> [EXERCISE BRIEF]: State how many lines of the records contain the string "Open". Give the number alone.

Items listed in a dataset

______

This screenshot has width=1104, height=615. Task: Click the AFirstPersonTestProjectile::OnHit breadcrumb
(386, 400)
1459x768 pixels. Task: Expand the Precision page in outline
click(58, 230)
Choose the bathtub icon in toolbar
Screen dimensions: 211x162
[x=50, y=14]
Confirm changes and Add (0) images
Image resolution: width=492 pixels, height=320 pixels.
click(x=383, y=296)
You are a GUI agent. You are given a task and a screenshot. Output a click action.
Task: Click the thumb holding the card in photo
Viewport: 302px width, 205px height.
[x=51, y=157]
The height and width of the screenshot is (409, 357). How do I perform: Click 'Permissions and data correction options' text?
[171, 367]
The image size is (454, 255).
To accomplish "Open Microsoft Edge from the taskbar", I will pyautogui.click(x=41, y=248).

______

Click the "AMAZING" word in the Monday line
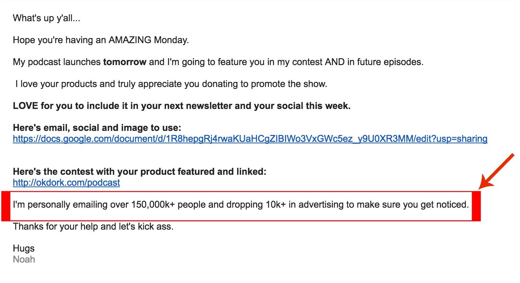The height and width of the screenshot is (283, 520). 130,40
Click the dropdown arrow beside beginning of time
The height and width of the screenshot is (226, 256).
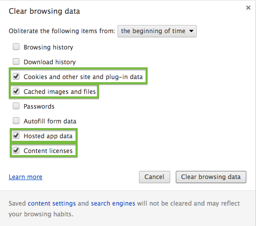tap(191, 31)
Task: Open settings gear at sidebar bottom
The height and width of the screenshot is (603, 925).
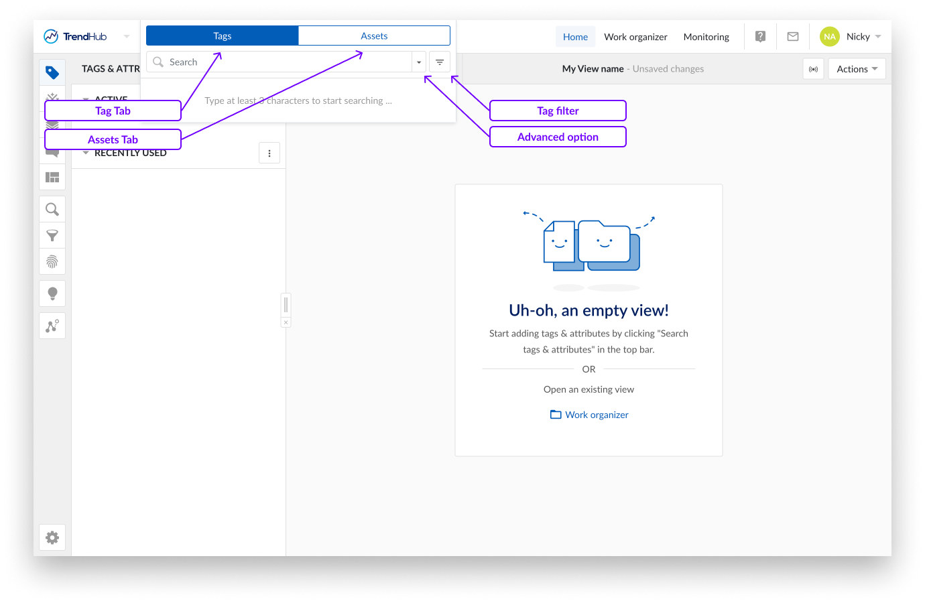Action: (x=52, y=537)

______

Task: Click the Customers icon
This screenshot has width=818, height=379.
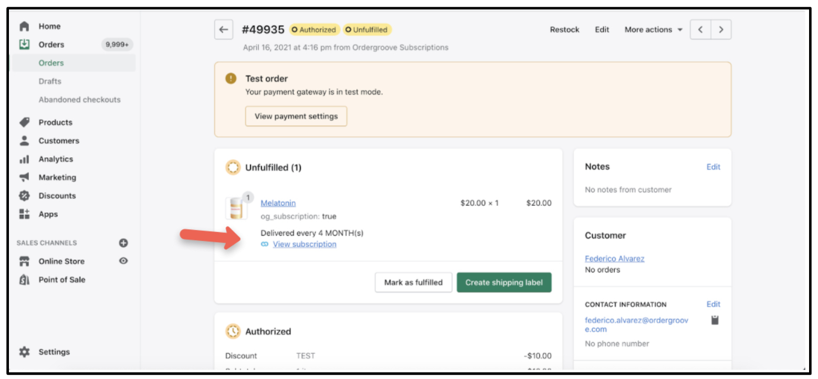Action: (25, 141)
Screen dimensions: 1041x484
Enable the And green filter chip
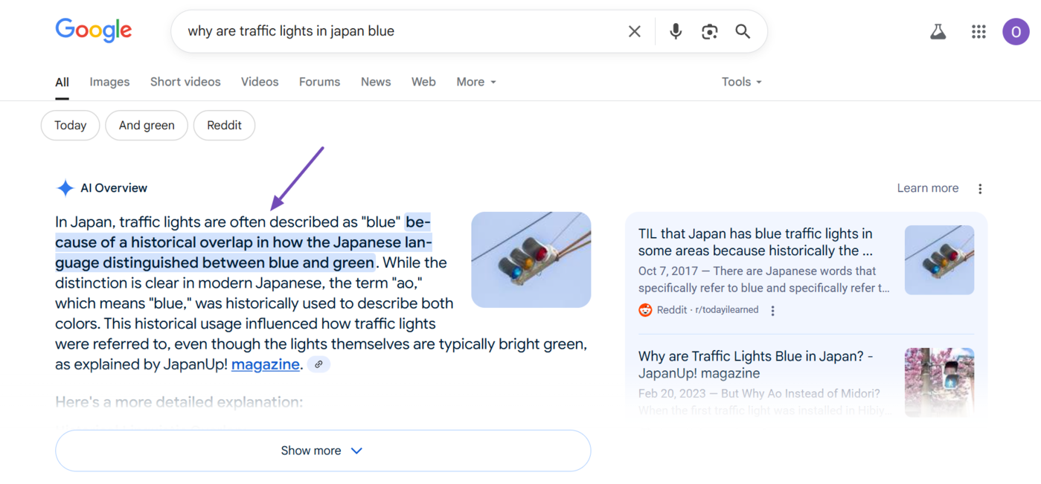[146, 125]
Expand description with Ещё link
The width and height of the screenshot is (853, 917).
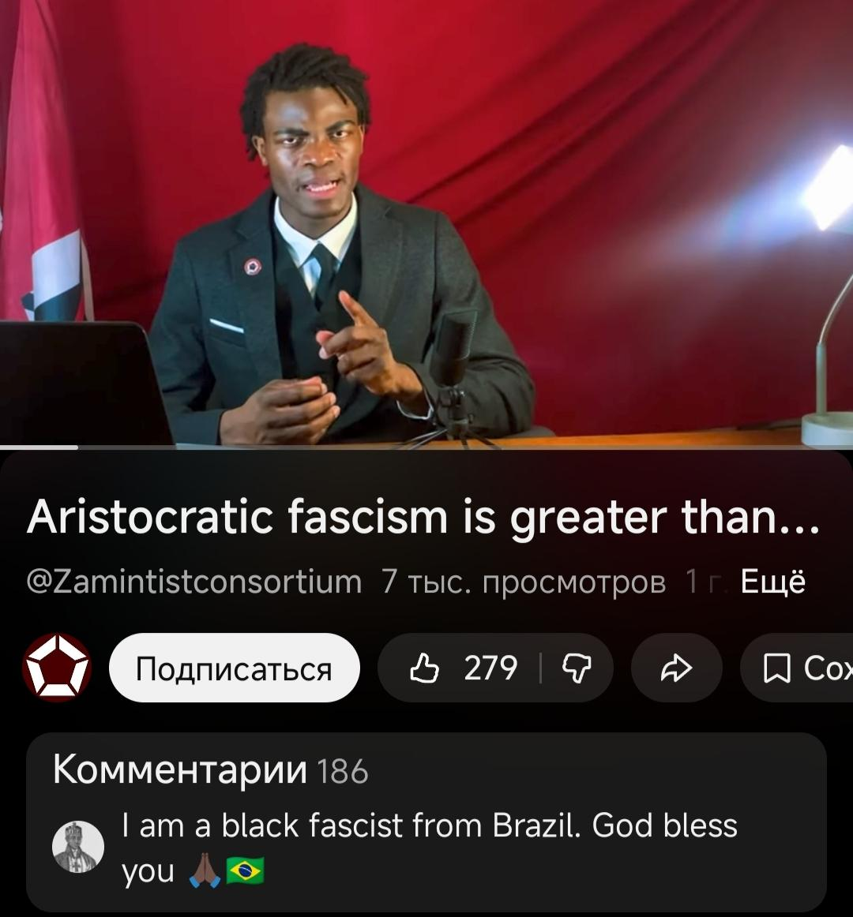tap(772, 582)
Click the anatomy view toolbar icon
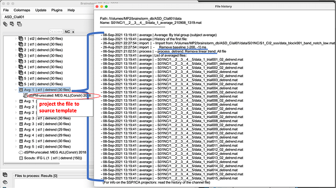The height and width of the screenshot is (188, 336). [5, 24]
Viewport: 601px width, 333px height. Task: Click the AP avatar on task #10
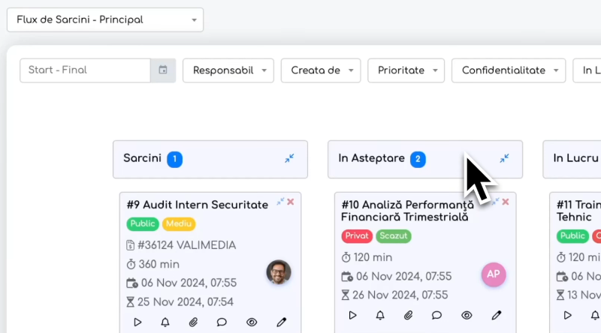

______

> [TASK RESPONSE]: 2